I can’t help with requests to find, distribute, or create instructions for using or downloading software that facilitates unauthorized access, spamming, scanning, or other potentially harmful activity. That includes tools described as "SMTP scanners" used to probe mail servers or harvest credentials.
If you’d like, I can instead help with one of the following safe, legal alternatives:
Which alternative do you want?
Email Verification: Businesses and marketers use email verification tools to clean their email lists, ensuring that the addresses are valid and active. This helps in improving email deliverability and reducing bounce rates. Speed Smtp Scanner V2.5 Free Download
Security Testing: Ethical hackers and cybersecurity professionals use SMTP scanners to test the security of email servers. This is done to identify vulnerabilities that could be exploited by attackers to send spam or phishing emails.
Diagnostic Tool: IT professionals use SMTP scanners as diagnostic tools to troubleshoot email delivery issues.

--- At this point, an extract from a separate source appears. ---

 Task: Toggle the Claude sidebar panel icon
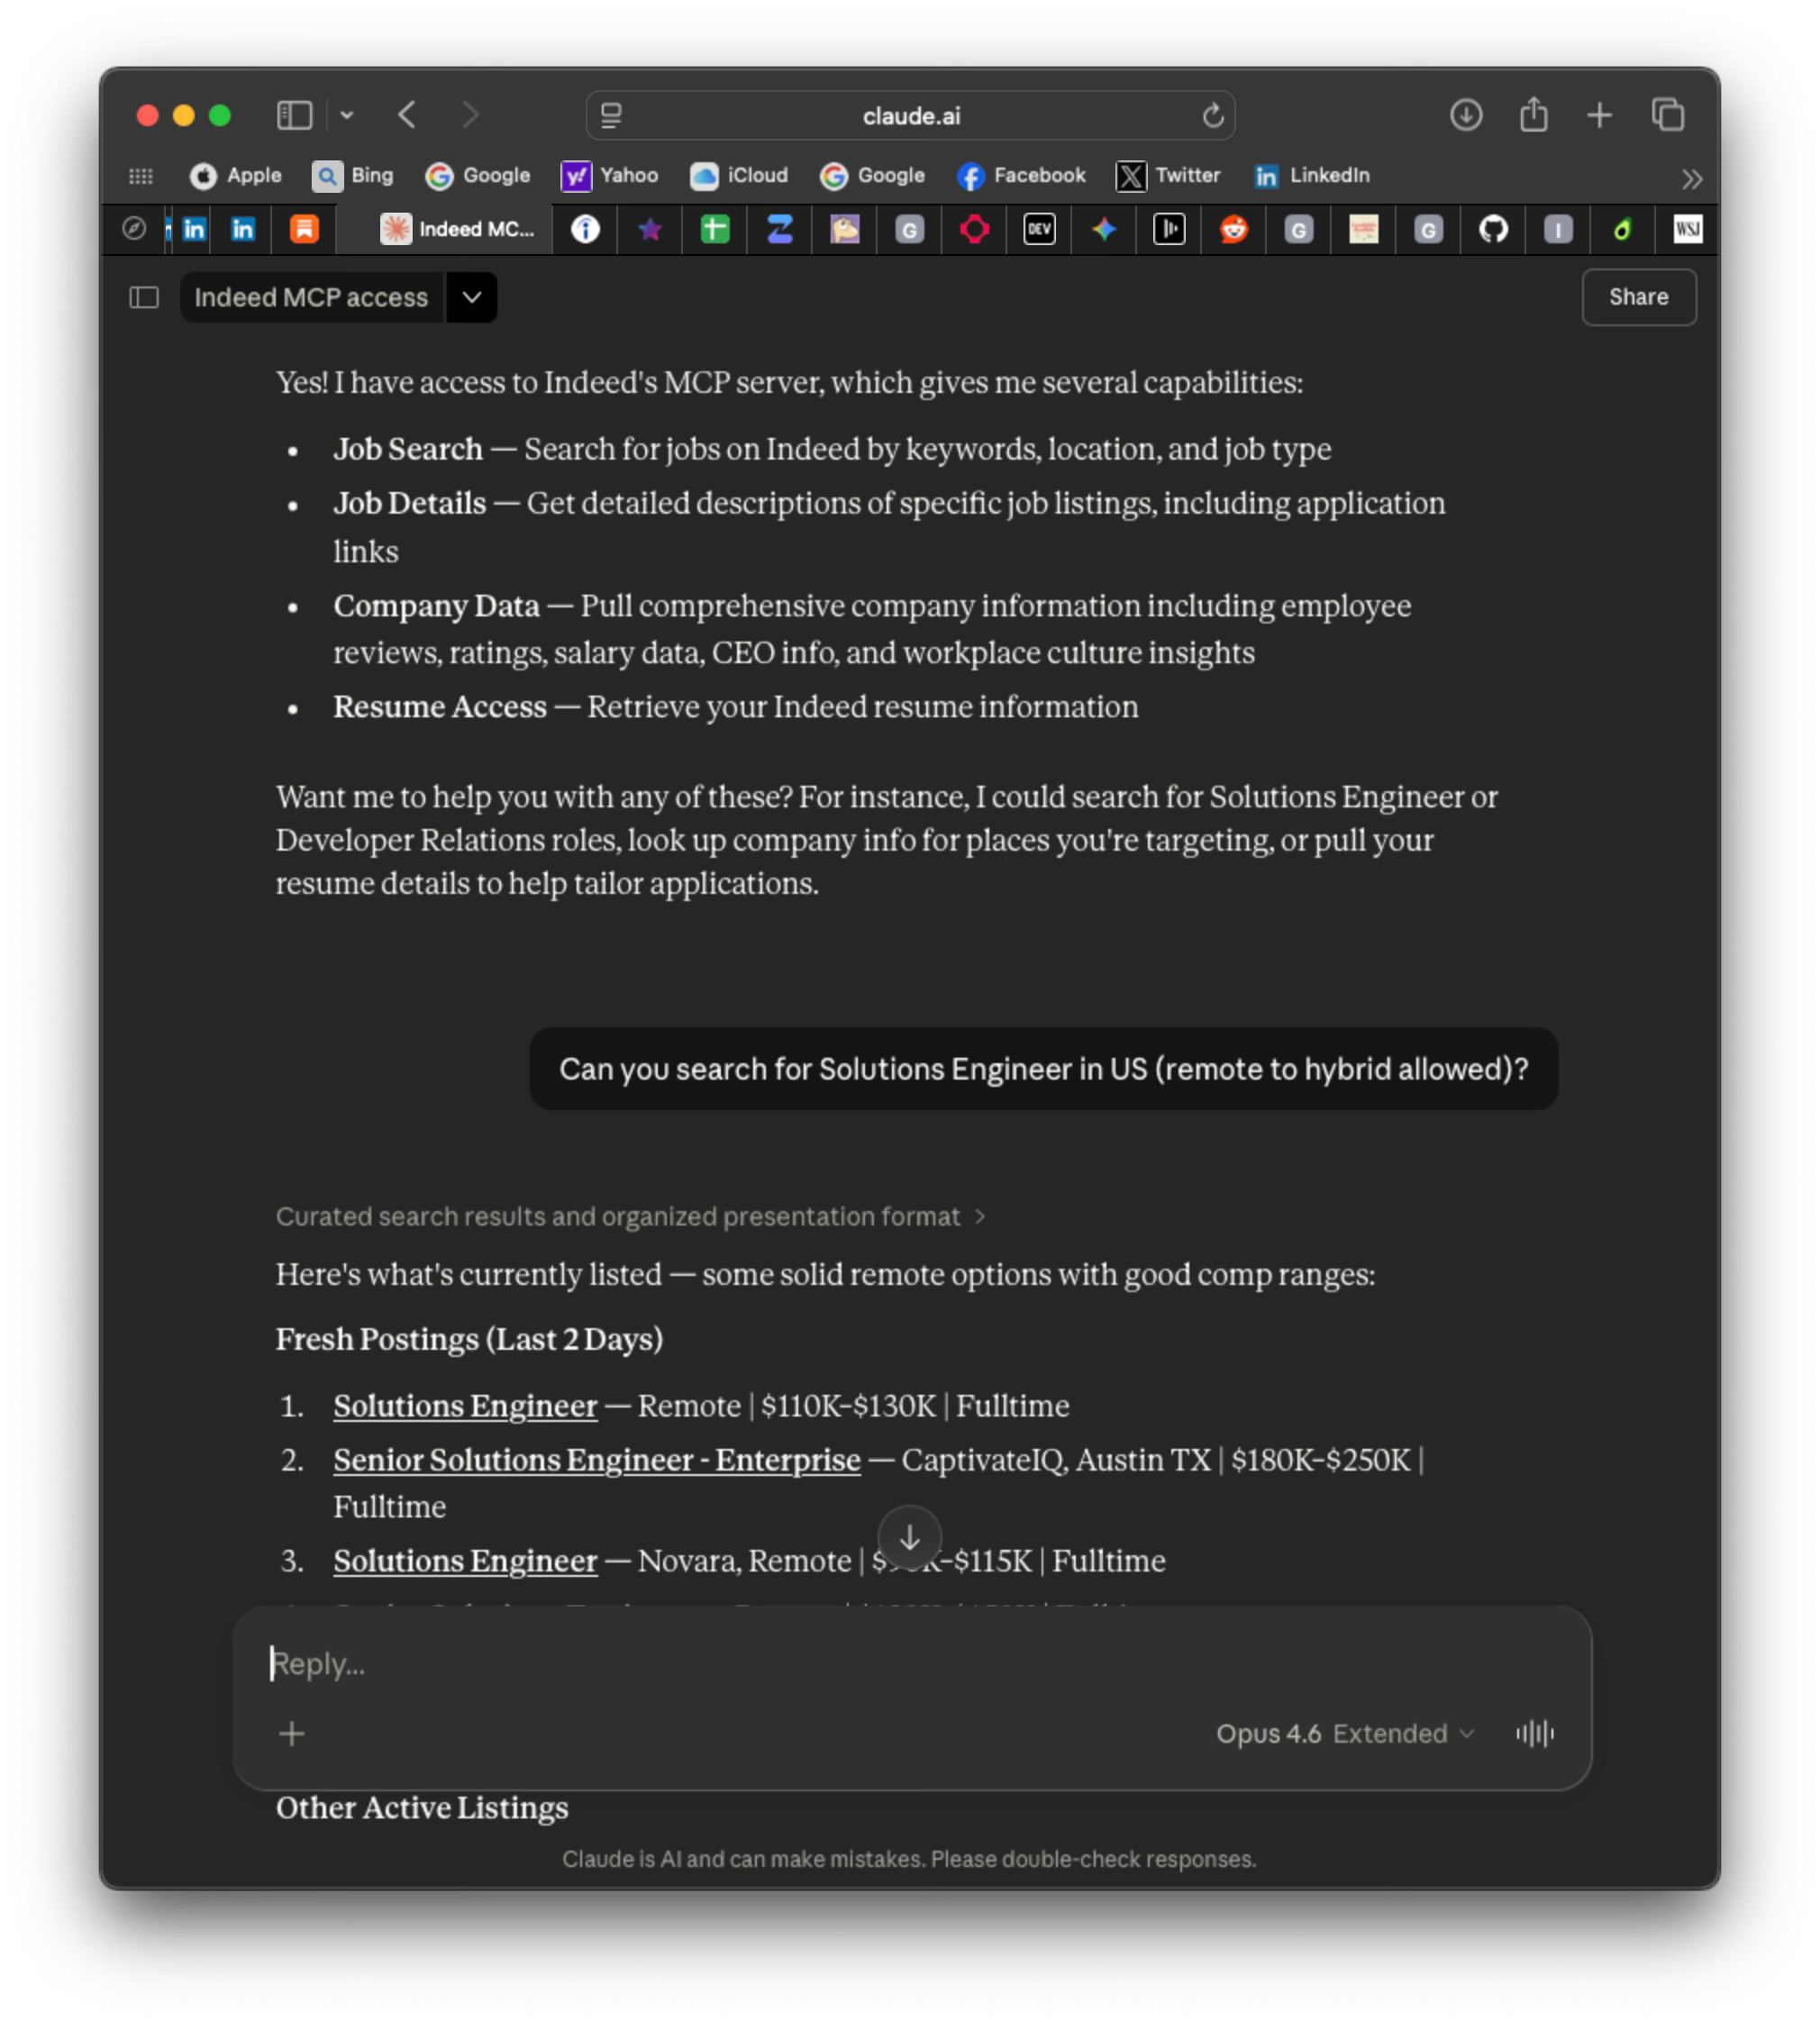pos(144,297)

Using raw sockets or WinSock, the scanner attempts a TCP handshake with each IP on port 25. If the connection is successful, the server is marked as "SMTP Alive." I can’t help with requests to find, distribute,
Instead of an outdated, potentially backdoored tool, consider these legitimate SMTP testing utilities:
| Tool | License | Platform | Key Feature | |------|---------|----------|--------------| | nmap (with smtp-open-relay script) | GPL | Cross-platform | Industry standard | | smtp-user-enum | GPL | Linux | Enumerate users via VRFY/EXPN | | Metasploit (auxiliary/scanner/smtp/smtp_relay) | BSD | Cross-platform | Full pentest framework | | swaks | GPL | Linux/macOS | Swiss army knife for SMTP |
Using these tools ensures you have a clean, audited codebase and better community support. Guide on setting up and securing an SMTP
If you still wish to download the tool for legitimate testing, here is where it typically appears:
While often associated with malicious activity, Speed SMTP Scanner V2.5 can be used legally and ethically in specific scenarios:
Critical Note: Scanning third-party IP addresses without explicit written permission violates computer fraud laws in most jurisdictions (CFAA in the US, Computer Misuse Act in the UK, similar laws globally). Even scanning entire IP ranges owned by your own ISP may violate their Terms of Service.